**Trecho do documento**
================
Poderia ter gasto o resto da minha vida nesta indecisão: ou permanecer nas águas afáveis mas de margens hirsutas, onde seguramente me arranharia (e é inevitável não acorrer à memória, quando aludimos a margens que oprimem, a velha e tão verdadeira frase de BB!) e, hipocondríaco como sou, me sentiria infeliz; ou voltar à base, tentar novamente imergir nas profundezas das águas do outro lado da cerca, que por vezes talvez me parecessem frias, mas cujas bordas eram, garantidamente, sempre esplendorosamente tropicais?Tudo parecia estar errado: a água morna estava de um lado da cerca, e o cenário (para mim) correspondente do lado oposto! Por que razão não poderia beber um gin à beira da piscina de que gostava? Foi então que tive a ventura de ouvir dois testemunhos que mudaram a minha maneira de ver as coisas. Por um lado, uma alma avisada advertiu-me de que o muro entre as águas existia somente para haver espaço para a entourage de ambas se sentar mais comodamente, sem pisar os vizinhos – mas que os copos de gin passam bem sobre os muros, desde que tenhamos cuidado para não se partirem. Por outro, outra alma – mais avisada ainda – perguntou-me, disparando um tanto à queima-roupa: e o que é que nos impede ou de abrir um canal entre ambas, ou, mesmo, de escavar uma terceira piscina, a meio das outras duas? Estás com medo? E eu, obviamente, sabia que, desde que pudesse drenar um pouco das águas da piscina para a lagoa e vice-versa, nada me assustaria. Mais: que tudo se revelaria verdadeiramente confortável. Era, afinal, uma questão de engenharia, sendo que, felizmente!, outros já tinham começado, há muito, a abrir esses utilíssimos canais!
================
**Objetivo 1**
Transcreva, na ordem em que aparecem, todas as frases do trecho do documento que terminam em ponto de interrogação.
**Objetivo 2**
Responda com base no trecho do documento:
(a) Segundo a primeira alma avisada, para que existia o muro entre as águas?
(b) Que palavra quem narra usa para se descrever, ao falar de se sentir infeliz?
(c) Que bebida quem narra gostaria de beber à beira da piscina?

**Linhas de dados**
================
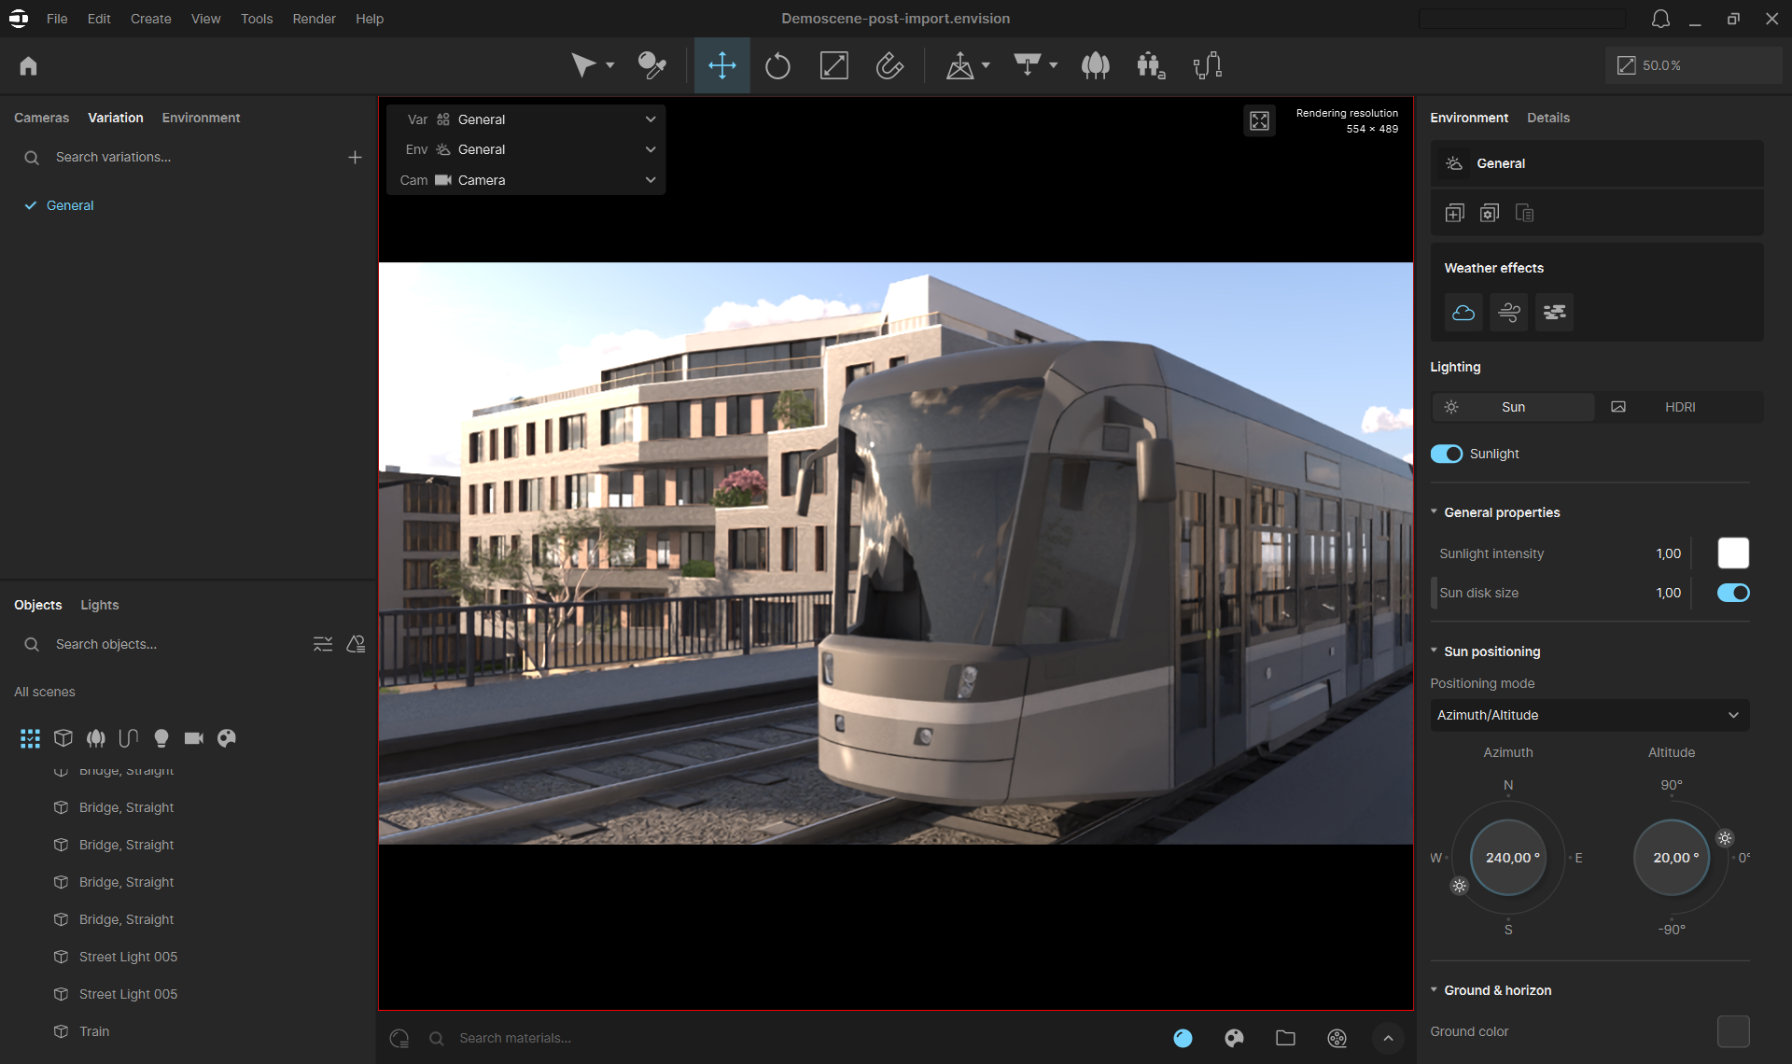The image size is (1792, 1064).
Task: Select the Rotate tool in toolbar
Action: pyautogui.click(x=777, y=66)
================
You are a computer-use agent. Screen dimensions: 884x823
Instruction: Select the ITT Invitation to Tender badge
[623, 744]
================
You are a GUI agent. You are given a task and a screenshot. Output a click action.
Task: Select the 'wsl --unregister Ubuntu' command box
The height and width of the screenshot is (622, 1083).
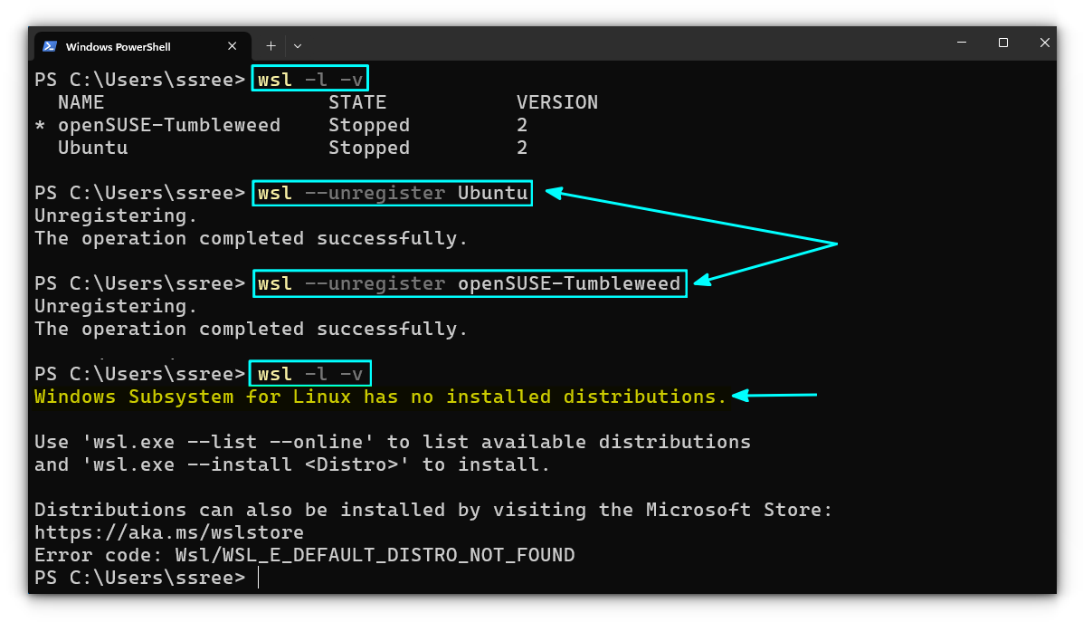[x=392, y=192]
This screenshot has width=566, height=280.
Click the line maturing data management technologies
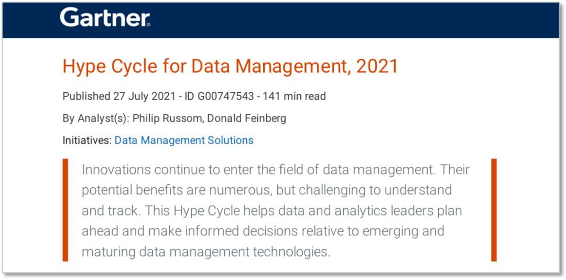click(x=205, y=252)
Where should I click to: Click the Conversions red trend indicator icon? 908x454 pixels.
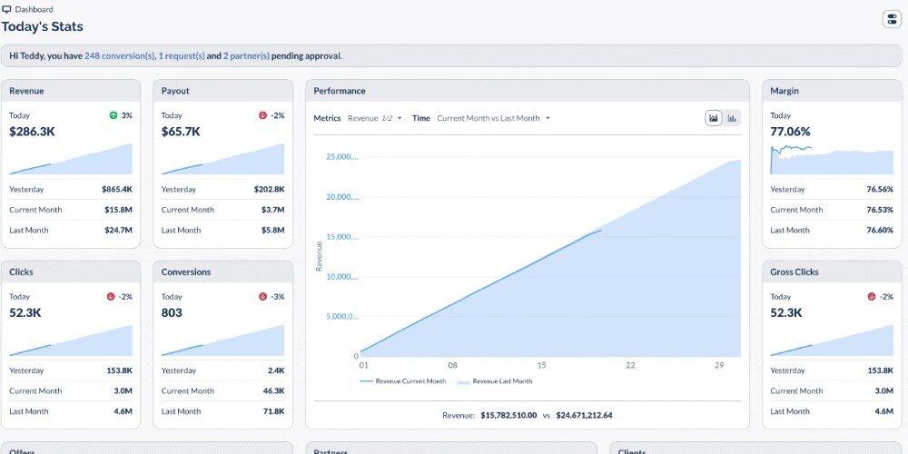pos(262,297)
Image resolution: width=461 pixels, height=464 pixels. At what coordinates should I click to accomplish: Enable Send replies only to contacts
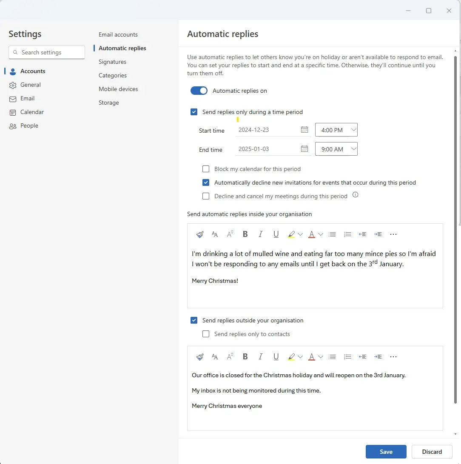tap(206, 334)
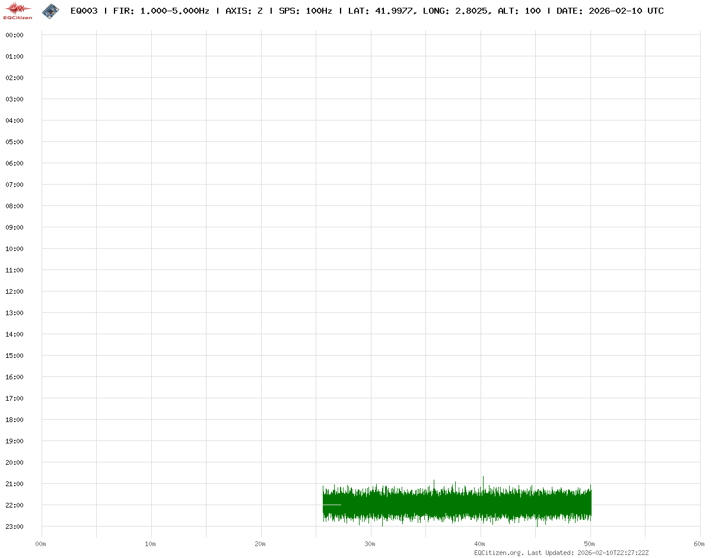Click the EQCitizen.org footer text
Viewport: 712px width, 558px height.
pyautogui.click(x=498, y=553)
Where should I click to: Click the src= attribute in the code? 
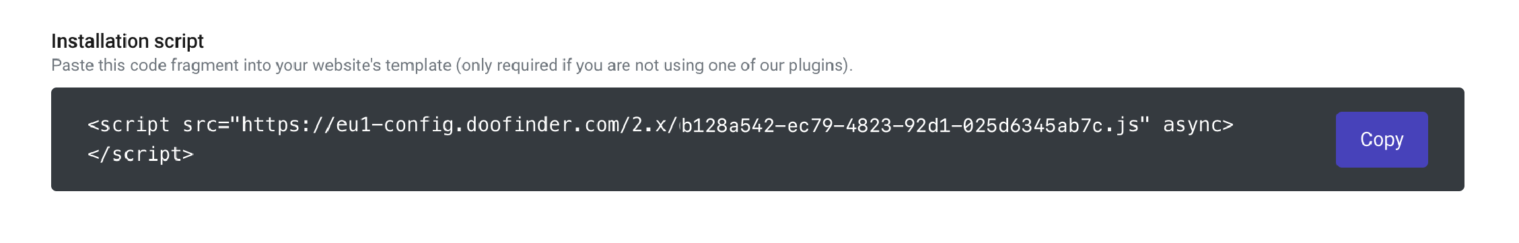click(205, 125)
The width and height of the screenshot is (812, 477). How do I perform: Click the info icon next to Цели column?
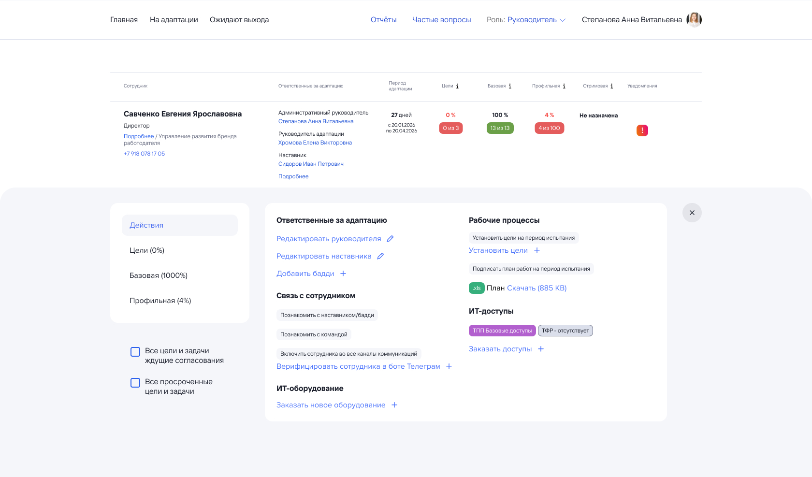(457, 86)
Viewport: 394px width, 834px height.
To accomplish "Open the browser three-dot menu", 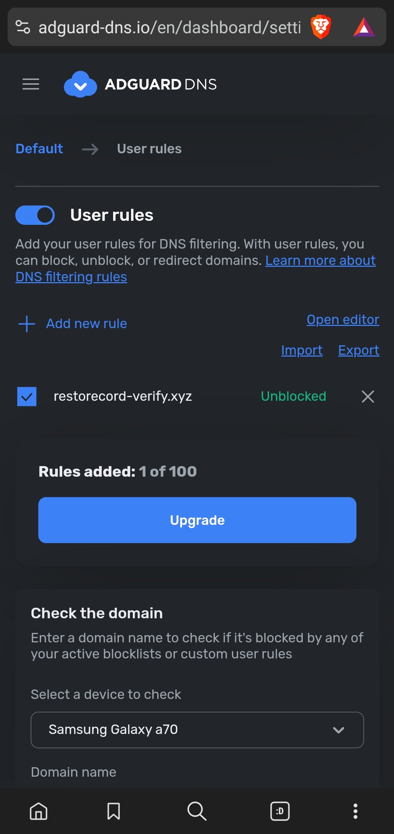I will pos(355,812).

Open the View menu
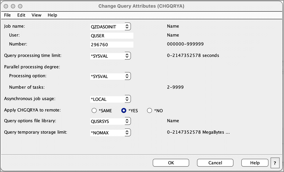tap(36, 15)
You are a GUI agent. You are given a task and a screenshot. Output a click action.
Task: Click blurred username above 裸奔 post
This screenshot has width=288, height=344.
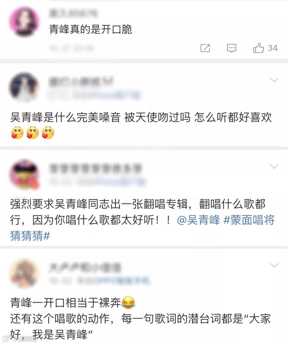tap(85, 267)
================
**Solução completa 1**
1. Poderia ter gasto o resto da minha vida nesta indecisão: ou permanecer nas águas afáveis mas de margens hirsutas, onde seguramente me arranharia (e é inevitável não acorrer à memória, quando aludimos a margens que oprimem, a velha e tão verdadeira frase de BB!) e, hipocondríaco como sou, me sentiria infeliz; ou voltar à base, tentar novamente imergir nas profundezas das águas do outro lado da cerca, que por vezes talvez me parecessem frias, mas cujas bordas eram, garantidamente, sempre esplendorosamente tropicais?
2. Por que razão não poderia beber um gin à beira da piscina de que gostava?
3. Por outro, outra alma – mais avisada ainda – perguntou-me, disparando um tanto à queima-roupa: e o que é que nos impede ou de abrir um canal entre ambas, ou, mesmo, de escavar uma terceira piscina, a meio das outras duas?
4. Estás com medo?

**Solução completa 2**
(a) Para haver espaço para a entourage de ambas se sentar mais comodamente, sem pisar os vizinhos.
(b) Hipocondríaco.
(c) Um gin.